Thought Tokyo stock prices could fall no further? Think again. Corporate pension managers are poised to sell between 2 trillion yen and 3 trillion yen worth of stocks in the coming months -- and think tanks estimate that figure could double.
The prospect of a massive selloff is terrifying business lobby groups and policymakers. Fearing that stock falls could seriously destabilize an already weak economy, they have proposed changes to corporate pension fund rules in a desperate bid to keep stock prices stable.
The proposal presents a tricky maze of pros and cons. Here are some basic facts to help make sense of the problems involved:
Q. Why are policymakers and business leaders blaming corporate pension funds for slumping stock prices?
A. Until April 2002, corporations were legally required to help manage a portion of public pension funds on behalf of the state. Companies now eager to hand those public funds back to the government are steadily cashing in their stocks ahead of October, when they can start returning the social security funds.
Pension managers and institutional investors anticipate that this kind of stock selling will drive stock prices even lower through September -- and some are trying to beat the crowd by selling early.
Q. Why are companies so eager to sell?
A. The public pension fund's payouts are fixed at an annual 5.5 percent. As long as stock prices and interest rates remained high and pension managers could beat that rate, companies could make a profit by pocketing the difference. But now, most corporate pension managers can't find investment havens that yield a 5.5 percent return, so they've been making up for shortfalls by tapping into workers' retirement funds to the tune of tens of billions of yen at large companies.
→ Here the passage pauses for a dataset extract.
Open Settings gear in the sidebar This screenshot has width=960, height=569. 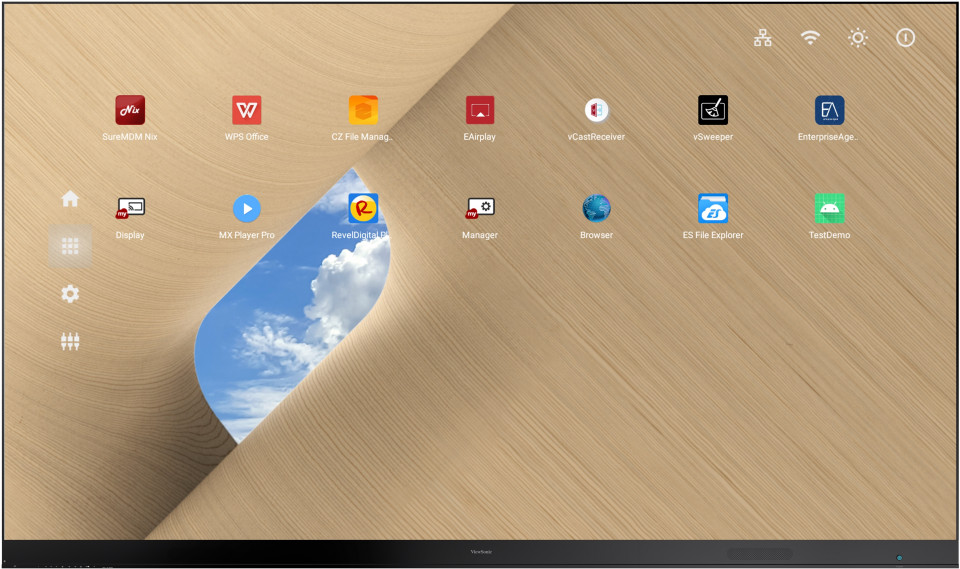click(x=70, y=294)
More than 500 corporate pension funds, out of 1,700 nationwide, have so far applied to the Health, Labor and Welfare Ministry to return as much as 8.5 trillion yen in public pension funds to the government. Between 2 trillion yen and 3 trillion yen of the total is invested in domestic stocks.
Q. Can't they just hand the stocks back to the government?
A. The government only accepts portfolios that closely track the broad Topix index of stocks and include at least 90 percent of the companies listed on the first section of the Tokyo Stock Exchange. For most smaller corporate pension funds, that would mean buying more stocks to meet the requirements. Firms are instead opting to return the public assets in cash, prompting share sales.
Q. How is the government trying to stop the selling pressure from growing?
A. The ruling coalition and business groups want to let firms return public pension funds earlier than scheduled, such as in June. They also want to ease the requirements companies have to meet to return funds in the form of stocks.
Q. How are the proposed changes supposed to help?
A. The logic is that allowing companies to start returning the funds earlier will shorten the period for speculative selling, as well as preventing such sales from coinciding with end-of-term selling. By making it easier for corporations to hand over public pension funds in the form of stocks, corporations may be able to avoid selling shares altogether.
The health ministry, however, opposes the idea of easing requirements for returning funds in the form of stocks, saying it would pose more of a risk to the loss-making public pension system, which supports retirees.
Q. Will these two measures really work?
A. Asset managers say tinkering with the timing of the handover will not help a great deal. The feeling is that most pension managers, especially at smaller firms, are still hesitant to sell at the moment. This proposal, however, could prompt them to begin selling earlier to prepare for the handover of the funds, and it may put yet more downward pressure on the stock market over the next few months. Loosening the rules for managers to return public assets may actually help more.